Republikschutzgesetz
Das Republikschutzgesetz ([Erstes] Gesetz zum Schutze der Republik) war ein deutsches Gesetz aus dem Jahr 1922. Unmittelbarer Anlass dafür war der Mord an Reichsaußenminister Walter Rathenau. Es galt für zunächst fünf Jahre und wurde einmal für weitere zwei Jahre verlängert. Das [Zweite] Gesetz zum Schutze der Republik galt von 1930 bis 1932.
Nach beiden Gesetzen konnten Versammlungen, Aufzüge und Kundgebungen sowie Vereine und Vereinigungen, außerdem Druckschriften verboten werden, die sich gegen die verfassungsmäßig festgestellte republikanische Staatsform des Reichs oder eines Landes richteten oder die Erhebung einer bestimmten Person auf den Thron betrieben.

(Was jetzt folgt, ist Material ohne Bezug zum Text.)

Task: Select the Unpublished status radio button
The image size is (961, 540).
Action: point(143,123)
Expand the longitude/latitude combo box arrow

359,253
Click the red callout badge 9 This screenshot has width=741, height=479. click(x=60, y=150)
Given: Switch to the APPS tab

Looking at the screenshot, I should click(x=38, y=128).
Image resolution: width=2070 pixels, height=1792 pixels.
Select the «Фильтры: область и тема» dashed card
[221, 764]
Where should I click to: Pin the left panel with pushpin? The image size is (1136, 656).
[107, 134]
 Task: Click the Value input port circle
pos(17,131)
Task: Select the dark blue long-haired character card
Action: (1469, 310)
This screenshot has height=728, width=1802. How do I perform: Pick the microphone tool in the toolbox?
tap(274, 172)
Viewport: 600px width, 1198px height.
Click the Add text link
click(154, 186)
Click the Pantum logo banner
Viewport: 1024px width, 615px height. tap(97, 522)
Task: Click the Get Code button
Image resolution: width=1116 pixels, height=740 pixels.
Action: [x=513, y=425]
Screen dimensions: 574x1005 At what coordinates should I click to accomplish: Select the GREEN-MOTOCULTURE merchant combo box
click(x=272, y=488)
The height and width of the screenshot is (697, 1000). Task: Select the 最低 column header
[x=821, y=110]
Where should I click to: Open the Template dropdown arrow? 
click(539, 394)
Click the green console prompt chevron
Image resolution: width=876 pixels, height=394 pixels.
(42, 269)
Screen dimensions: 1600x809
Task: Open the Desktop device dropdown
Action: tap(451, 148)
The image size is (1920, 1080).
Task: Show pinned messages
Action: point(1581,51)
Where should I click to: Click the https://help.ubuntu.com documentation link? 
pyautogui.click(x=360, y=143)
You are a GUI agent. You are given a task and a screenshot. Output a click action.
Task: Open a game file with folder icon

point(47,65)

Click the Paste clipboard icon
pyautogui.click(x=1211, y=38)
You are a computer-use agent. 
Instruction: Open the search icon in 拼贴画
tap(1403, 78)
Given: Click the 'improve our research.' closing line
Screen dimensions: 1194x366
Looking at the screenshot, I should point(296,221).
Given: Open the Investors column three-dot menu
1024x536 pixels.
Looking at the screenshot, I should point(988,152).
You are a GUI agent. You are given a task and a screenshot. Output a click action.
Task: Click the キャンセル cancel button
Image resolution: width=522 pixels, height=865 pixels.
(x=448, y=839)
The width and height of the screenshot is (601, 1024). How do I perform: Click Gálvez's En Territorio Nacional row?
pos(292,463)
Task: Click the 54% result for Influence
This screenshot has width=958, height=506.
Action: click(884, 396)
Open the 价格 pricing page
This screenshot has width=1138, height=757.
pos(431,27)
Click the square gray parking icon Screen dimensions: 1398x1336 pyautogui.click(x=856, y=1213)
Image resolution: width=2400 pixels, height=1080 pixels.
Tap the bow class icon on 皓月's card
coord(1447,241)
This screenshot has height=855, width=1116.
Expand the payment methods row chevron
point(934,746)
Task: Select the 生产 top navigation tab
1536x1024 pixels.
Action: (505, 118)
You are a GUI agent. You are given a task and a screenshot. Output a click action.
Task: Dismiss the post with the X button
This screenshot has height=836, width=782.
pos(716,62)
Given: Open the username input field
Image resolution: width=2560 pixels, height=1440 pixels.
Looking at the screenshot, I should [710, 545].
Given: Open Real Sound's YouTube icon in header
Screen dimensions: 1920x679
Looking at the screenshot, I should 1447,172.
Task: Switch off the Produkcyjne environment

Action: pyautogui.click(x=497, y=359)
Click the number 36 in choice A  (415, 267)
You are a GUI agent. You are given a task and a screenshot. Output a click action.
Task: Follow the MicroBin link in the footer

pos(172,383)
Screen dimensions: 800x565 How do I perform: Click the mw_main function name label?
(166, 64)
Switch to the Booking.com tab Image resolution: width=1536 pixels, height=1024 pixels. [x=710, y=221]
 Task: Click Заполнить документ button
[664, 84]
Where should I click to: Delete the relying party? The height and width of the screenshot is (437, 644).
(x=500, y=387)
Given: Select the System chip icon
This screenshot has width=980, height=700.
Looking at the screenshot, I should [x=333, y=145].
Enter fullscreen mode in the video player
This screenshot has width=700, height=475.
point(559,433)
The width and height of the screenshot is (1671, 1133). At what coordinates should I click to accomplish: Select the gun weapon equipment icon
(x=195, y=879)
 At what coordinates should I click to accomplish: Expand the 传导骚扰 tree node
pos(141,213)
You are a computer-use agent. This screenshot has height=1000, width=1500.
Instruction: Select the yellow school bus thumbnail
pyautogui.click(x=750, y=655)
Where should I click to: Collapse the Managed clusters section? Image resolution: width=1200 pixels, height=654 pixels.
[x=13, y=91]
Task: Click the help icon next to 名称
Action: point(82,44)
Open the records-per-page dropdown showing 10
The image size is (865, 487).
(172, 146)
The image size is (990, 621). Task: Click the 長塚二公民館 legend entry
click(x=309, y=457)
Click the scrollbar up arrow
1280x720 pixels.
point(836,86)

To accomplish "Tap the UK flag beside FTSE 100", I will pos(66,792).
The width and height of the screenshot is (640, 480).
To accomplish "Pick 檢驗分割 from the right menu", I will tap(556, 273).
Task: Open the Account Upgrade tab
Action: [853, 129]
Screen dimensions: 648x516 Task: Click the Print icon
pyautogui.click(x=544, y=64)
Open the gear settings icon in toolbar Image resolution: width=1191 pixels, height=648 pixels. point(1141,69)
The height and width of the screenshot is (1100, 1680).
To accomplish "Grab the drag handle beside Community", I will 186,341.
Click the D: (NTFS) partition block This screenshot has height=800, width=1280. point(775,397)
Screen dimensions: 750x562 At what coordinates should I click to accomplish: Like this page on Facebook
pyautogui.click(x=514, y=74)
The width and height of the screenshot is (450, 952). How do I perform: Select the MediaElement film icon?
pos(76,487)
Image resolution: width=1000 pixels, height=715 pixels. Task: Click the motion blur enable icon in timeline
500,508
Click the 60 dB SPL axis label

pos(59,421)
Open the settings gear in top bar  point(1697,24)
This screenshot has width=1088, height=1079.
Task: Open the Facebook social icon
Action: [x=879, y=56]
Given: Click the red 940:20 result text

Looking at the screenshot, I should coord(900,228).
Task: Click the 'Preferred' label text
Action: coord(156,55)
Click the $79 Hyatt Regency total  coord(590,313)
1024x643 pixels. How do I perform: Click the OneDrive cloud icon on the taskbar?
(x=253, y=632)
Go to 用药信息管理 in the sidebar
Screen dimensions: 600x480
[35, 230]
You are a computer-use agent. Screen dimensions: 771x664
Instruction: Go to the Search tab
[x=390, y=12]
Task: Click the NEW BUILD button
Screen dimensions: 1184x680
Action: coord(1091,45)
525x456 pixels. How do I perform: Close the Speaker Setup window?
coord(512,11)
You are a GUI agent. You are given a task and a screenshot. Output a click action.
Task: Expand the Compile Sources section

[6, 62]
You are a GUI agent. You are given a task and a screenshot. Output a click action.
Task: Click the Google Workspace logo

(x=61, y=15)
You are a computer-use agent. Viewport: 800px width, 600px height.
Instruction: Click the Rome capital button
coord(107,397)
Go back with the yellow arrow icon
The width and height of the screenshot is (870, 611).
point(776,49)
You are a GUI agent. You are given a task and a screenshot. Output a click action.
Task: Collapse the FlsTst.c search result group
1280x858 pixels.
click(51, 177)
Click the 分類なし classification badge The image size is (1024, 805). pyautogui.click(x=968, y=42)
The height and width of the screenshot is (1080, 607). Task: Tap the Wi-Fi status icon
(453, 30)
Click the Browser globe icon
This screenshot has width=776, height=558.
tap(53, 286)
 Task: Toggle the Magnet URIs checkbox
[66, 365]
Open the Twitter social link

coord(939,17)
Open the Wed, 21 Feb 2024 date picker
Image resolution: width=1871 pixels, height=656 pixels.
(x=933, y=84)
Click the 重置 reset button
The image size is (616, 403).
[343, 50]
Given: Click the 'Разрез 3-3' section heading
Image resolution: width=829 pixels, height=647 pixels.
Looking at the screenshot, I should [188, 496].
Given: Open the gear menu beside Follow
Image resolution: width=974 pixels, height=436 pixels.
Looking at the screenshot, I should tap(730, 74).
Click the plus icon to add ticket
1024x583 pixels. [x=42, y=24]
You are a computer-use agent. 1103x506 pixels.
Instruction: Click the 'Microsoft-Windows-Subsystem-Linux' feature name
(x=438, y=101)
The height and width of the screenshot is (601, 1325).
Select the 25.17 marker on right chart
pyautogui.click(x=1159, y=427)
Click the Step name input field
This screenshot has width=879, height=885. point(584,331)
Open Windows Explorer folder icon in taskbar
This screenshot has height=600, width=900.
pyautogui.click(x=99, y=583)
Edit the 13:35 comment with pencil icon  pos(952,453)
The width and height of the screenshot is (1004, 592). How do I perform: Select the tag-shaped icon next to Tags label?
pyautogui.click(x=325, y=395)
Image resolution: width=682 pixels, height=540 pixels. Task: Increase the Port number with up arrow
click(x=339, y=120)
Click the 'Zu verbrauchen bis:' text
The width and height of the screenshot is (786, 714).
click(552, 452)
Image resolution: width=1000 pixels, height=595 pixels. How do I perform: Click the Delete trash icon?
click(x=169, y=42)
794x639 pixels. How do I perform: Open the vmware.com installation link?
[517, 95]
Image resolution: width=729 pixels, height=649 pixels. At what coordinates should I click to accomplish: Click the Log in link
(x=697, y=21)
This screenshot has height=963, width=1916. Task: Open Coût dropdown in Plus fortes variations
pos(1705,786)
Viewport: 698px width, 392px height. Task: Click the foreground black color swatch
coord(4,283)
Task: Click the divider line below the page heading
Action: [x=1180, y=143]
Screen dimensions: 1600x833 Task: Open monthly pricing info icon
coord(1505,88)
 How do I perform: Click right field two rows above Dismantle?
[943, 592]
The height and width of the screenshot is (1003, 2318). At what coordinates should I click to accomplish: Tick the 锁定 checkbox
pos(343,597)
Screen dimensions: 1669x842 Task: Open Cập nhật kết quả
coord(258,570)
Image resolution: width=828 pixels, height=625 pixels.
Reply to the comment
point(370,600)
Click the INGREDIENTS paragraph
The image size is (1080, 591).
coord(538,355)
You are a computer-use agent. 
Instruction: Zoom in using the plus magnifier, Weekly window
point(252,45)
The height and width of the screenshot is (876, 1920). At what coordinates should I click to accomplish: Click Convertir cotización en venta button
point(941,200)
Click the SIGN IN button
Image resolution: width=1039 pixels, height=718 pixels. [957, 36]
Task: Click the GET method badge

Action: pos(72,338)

Politisch motivierte Gewalttaten wie die Ermordung von Regierungsmitgliedern wurden verschärft bestraft. Außerdem richtete das Gesetz einen Staatsgerichtshof zum Schutze der Republik ein.
Das erste Gesetz etablierte eine Ausnahmeordnung und verstieß gegen die Weimarer Reichsverfassung. Der Staatsgerichtshof war ein eigentlich unzulässiges Sondergericht neben dem Reichsgericht. In Kraft treten konnte es nur durch eine verfassungsdurchbrechende Zweidrittelmehrheit im Reichstag. Auch deshalb war es umstritten. Das zweite Gesetz enthielt keine verfassungswidrigen Elemente mehr.